Moynihan played a key role in securing the land for New York state,
working through two presidential administrations to return the island.
"Without his persistence, pushing and cajoling, this would
not have happened," said Vice Chairman Doctoroff at an April
meeting, only a few weeks after the former senator died. The corporation
is considering ways in which Moynihan's legacy can be preserved
on the island he never gave up on returning to his native state.
Some of Moynihan's ideas were included in the deal between the federal
government and New York state. It required that New York almost
immediately turn the 22-acre
National Monument, which includes Castle Williams and Fort Jay,
over to the National Park Service. The state and city were also
to set aside 40 acres for public parkland.
t least
50 acres of Governors Island had to be designated for educational,
civic and cultural purposes, some of which will be taken up by
The City
University of New York system. A CUNY campus has been a part
of the core redevelopment plans since talks began with President
Bush. Different academic committees have been working on a number
of development plans consistent with those articulated by Governor
George Pataki, said CUNY spokesperson Rita Rodin.

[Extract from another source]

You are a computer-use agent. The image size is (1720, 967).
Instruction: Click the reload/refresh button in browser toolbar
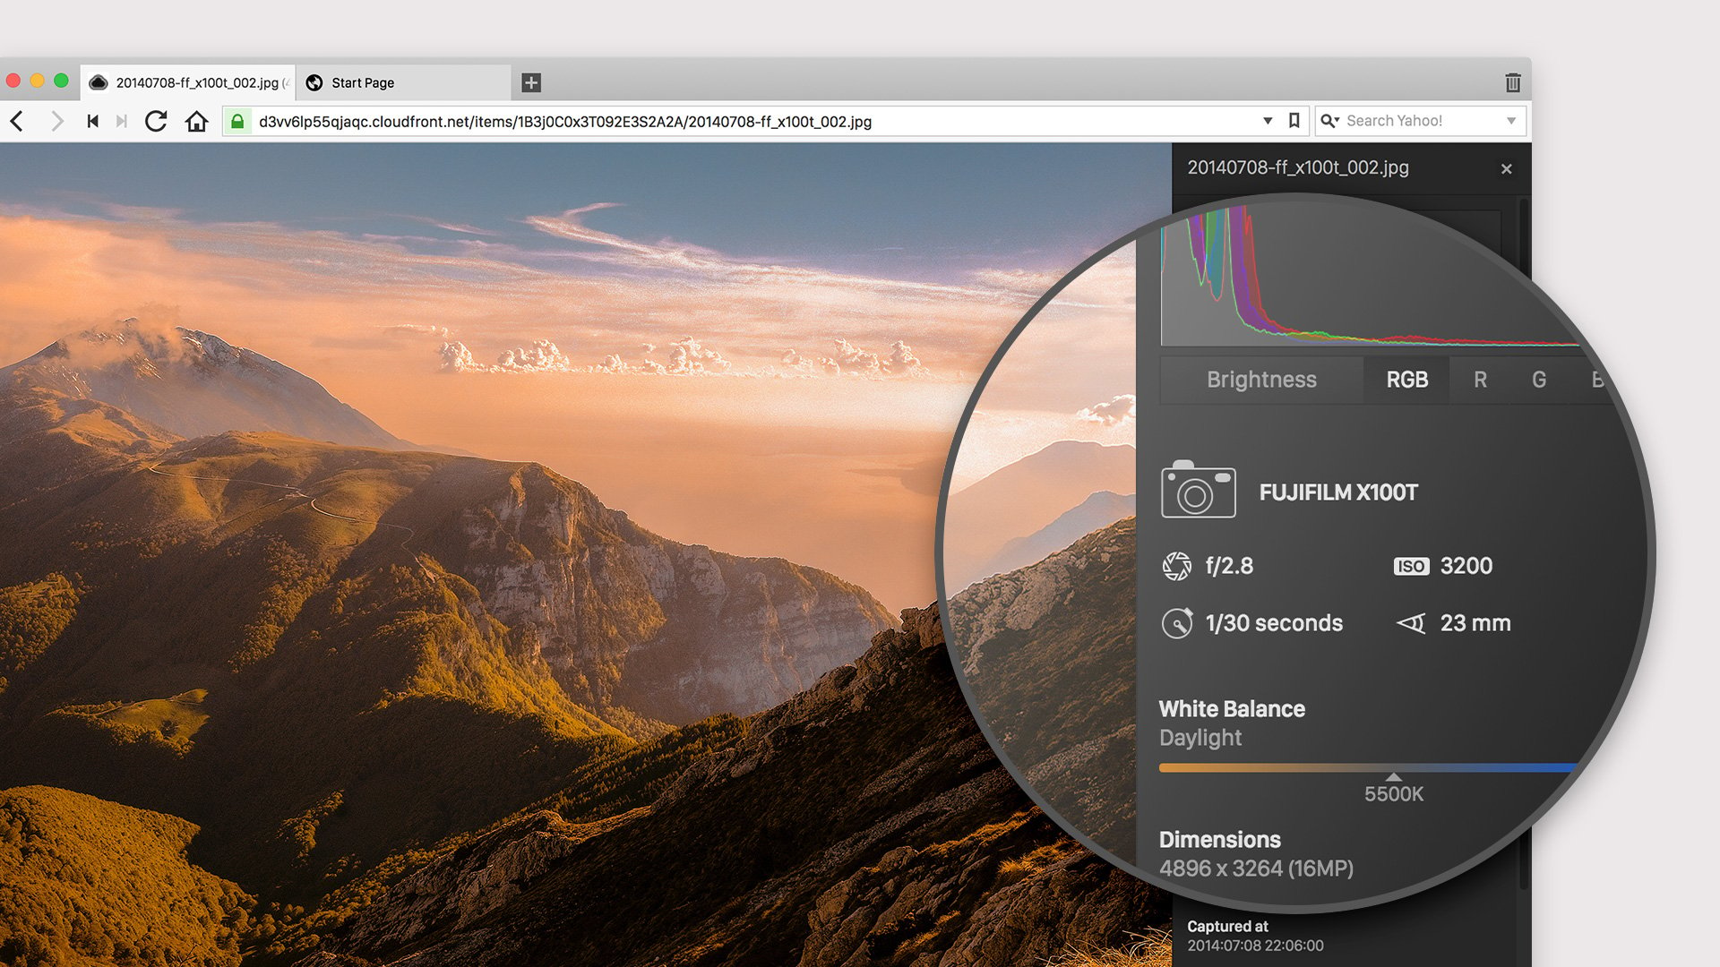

Pataki and New York City Mayor Michael Bloomberg have also mentioned
the creation of an urban teacher training programs. Other possible
plans include a science research center, a conference center, a
public high school and an honors college mostly to be housed
in the existing historical buildings. But those plans are still
waiting on the state's final approval of the university's budget,
which will determine what they are able to do, Rodin said.
The remaining acres can be used for commercial purposes but
all of that cash flow must stay on the island to help sustain the
public uses and maintenance costs, said James Lima, senior vice
president of the New
York City Economic Development Corporation.
"There
will have to be substantial and continuing capital investment,"
said James Gill, chairman of Battery Park City Authority, who is
a member of the corporation. "There will have to be staying
power, because it's going to take a while."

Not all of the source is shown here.